The journey was not always easy, but the two boys have formed a bond that helps them on the water as well as off of it. 

“If you move from partner to partner, you don’t know who can do what,” Drake said. “We know each other’s strengths and weaknesses, which really helps us.” 

This familiarity came in hand this past week as the team had to battle some adverse conditions. Multiple rain showers caused the lake to become choppy with waves over five feet tall. The weather conditions got so bad last Tuesday that the team had to tie the boat under a bridge and hold out until the bad weather moved out. 

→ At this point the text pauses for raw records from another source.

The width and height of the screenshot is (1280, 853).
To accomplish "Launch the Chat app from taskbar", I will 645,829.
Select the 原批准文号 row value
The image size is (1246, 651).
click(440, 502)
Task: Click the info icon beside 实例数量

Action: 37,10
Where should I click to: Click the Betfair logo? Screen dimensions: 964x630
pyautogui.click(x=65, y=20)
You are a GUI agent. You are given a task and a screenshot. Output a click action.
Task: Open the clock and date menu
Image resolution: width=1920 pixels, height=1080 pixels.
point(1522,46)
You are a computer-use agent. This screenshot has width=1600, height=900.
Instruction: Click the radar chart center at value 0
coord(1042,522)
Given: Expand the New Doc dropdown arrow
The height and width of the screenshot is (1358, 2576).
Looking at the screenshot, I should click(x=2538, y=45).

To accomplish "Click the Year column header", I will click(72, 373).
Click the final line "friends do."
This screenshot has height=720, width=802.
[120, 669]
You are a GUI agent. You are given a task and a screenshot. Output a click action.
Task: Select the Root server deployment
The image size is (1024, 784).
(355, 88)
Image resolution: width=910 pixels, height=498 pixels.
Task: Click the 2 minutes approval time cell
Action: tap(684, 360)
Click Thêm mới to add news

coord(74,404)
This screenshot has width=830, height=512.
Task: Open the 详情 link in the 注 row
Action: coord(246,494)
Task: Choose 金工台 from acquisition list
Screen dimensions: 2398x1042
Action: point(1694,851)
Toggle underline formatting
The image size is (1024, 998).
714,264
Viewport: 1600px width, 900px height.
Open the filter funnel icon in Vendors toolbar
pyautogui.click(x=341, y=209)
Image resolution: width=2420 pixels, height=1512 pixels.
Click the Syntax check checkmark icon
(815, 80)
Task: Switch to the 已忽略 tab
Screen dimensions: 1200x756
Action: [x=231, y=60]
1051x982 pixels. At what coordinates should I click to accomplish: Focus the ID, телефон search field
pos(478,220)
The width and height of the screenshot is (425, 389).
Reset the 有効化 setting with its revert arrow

It was not just the rain that caused the boys some problems, it was the heat as well. The heat index regularly tipped the scales of over 110 degrees. The heat got so bad that it melted the trailer jacks on the asphalt. The team was on the water for 8 to 12 hours at a time, which proved to be exhausting for the whole crew. 

“It was tough, really tough,” Kaleb said. “This is right up there with the toughest weather we’ve faced.”

Weather was not the only adversity that the team faced. Spotted bass are classified differently in the state of Tennessee than in Georgia. The jawline for the spotted bass in Tennessee is just centimeters longer than its Georgian counterpart. On the first day of competition, the boys caught three fish, but two of the fish did not meet the Tennessee qualifications.The team was docked points, which meant that they essentially came out of day one with nothing.

“It took their heart out of it that first day,” reserve boat captain Brad Garrett said. “Morale on the boat was really bad.”

The team went from around 5.5 lbs to nothing in a blink of the eye. The duo was on pace for a possible top 10 or even top five finish before being notified that two of their three fish were not up to the standard. 

The boys recovered on day two and battled through the lingering disappointment from the first day. Instead of packing their bags and finishing toward the bottom of the standings, the team rallied and was able to finish 26th in the world in their final competition as middle schoolers. 

“This journey has been fun,” Kaleb said. 

While their middle school journeys are coming to a close, their high school careers are peeping above the horizon line. While their first official competition as members of the high school team does not start until September, August will be full of grunt work as the team tries to acquire sponsors and raise money for the upcoming season.